The CT (44% vs. 26%, P = 0.016) and TT (20% vs. 8%, P = 0.031) genotypes, as well as the T allele (43% vs. 21%, P = 0.002), were significantly more frequent in PCa patients than controls and were associated with increased disease risk. Carriers of the CT + TT genotypes exhibited significantly higher PSA levels (≥ 10 ng/mL, P = 0.004), Gleason scores (≥ 7, P = 0.018).Significant associations were also observed with positive family history (P < 0.001) and smoking (P < 0.001).
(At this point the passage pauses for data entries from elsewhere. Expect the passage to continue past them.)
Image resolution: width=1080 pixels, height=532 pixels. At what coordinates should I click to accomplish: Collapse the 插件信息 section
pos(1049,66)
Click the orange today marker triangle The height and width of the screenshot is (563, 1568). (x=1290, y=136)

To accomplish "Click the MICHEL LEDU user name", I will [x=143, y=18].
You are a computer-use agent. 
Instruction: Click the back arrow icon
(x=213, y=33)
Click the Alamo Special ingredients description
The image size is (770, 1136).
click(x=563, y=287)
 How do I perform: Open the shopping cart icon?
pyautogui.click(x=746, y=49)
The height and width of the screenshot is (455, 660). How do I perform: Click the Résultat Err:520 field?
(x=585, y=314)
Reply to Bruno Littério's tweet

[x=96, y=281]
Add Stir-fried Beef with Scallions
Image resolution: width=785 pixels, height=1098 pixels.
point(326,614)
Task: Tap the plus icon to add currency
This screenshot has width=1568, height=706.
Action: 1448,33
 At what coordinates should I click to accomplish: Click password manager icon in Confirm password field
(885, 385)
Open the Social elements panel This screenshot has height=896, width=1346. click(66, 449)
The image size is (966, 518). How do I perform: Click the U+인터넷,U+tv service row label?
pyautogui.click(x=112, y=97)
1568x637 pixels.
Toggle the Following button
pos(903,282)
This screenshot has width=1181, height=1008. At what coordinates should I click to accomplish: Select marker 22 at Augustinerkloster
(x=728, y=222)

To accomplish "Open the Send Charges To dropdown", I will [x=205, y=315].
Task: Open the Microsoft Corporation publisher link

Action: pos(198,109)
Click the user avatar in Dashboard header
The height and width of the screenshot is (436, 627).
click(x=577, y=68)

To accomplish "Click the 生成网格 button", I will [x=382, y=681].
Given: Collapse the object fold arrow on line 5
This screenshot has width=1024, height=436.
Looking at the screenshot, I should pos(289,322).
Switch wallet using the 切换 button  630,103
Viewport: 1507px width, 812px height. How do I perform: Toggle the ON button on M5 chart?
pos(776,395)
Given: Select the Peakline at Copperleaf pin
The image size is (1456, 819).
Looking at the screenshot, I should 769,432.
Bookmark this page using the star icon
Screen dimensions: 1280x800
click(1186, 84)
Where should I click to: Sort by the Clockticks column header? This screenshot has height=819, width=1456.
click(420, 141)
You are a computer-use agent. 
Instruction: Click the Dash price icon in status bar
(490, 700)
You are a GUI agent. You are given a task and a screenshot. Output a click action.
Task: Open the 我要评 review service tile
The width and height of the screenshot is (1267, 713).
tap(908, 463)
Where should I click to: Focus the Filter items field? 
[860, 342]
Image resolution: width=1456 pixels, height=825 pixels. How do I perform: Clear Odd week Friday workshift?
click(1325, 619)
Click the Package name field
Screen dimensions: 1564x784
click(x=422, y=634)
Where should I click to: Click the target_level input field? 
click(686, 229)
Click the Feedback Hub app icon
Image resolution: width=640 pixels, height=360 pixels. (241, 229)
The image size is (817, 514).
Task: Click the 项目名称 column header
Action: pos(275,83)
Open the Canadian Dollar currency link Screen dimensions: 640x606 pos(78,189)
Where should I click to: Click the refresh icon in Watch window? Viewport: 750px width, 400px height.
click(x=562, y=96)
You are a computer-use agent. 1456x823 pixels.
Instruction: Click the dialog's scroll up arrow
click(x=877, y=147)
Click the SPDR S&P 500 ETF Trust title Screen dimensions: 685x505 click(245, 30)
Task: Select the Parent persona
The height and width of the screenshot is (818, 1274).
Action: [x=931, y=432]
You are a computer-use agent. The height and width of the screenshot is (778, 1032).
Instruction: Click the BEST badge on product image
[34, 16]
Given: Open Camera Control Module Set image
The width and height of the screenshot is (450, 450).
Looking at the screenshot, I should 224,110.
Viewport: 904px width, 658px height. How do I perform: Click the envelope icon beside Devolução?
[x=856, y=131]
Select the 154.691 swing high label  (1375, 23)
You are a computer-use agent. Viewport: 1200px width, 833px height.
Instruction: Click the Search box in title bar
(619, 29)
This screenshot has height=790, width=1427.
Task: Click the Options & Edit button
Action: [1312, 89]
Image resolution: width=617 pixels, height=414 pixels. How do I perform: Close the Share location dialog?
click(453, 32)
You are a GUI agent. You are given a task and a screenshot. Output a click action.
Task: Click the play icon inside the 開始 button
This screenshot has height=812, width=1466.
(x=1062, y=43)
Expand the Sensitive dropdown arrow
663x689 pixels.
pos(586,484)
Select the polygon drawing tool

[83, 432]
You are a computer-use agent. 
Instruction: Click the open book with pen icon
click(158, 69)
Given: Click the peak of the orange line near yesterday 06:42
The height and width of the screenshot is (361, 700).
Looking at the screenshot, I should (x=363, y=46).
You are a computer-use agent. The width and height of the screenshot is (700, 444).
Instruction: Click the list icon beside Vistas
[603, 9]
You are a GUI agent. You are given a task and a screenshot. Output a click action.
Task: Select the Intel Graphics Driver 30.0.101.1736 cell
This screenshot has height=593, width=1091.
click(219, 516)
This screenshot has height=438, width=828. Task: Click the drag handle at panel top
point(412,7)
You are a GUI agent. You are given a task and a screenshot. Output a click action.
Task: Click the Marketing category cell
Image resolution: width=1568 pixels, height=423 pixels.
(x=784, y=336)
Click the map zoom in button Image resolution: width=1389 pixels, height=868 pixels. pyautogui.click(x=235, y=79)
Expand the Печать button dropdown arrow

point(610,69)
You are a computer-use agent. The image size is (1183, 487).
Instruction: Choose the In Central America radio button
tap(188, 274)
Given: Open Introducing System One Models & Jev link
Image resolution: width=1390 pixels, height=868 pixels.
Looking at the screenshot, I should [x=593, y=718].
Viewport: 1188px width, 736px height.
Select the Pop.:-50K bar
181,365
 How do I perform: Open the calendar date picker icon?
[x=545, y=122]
No associations were found with age at diagnosis, T-stage.

Conclusions

The TMPRSS2 rs12329760 T allele is associated with elevated prostate cancer risk and more severe clinicopathological features in Moroccan men. These findings highlight the potential prognostic relevance of the V160M variant and emphasize the need for further cellular and molecular studies to elucidate its functional role in AR signaling, TMPRSS2–ERG fusion biology, and ERG-related tumor aggressiveness. Such insights may contribute to the development of risk-stratified PCa management and tailored active surveillance strategies.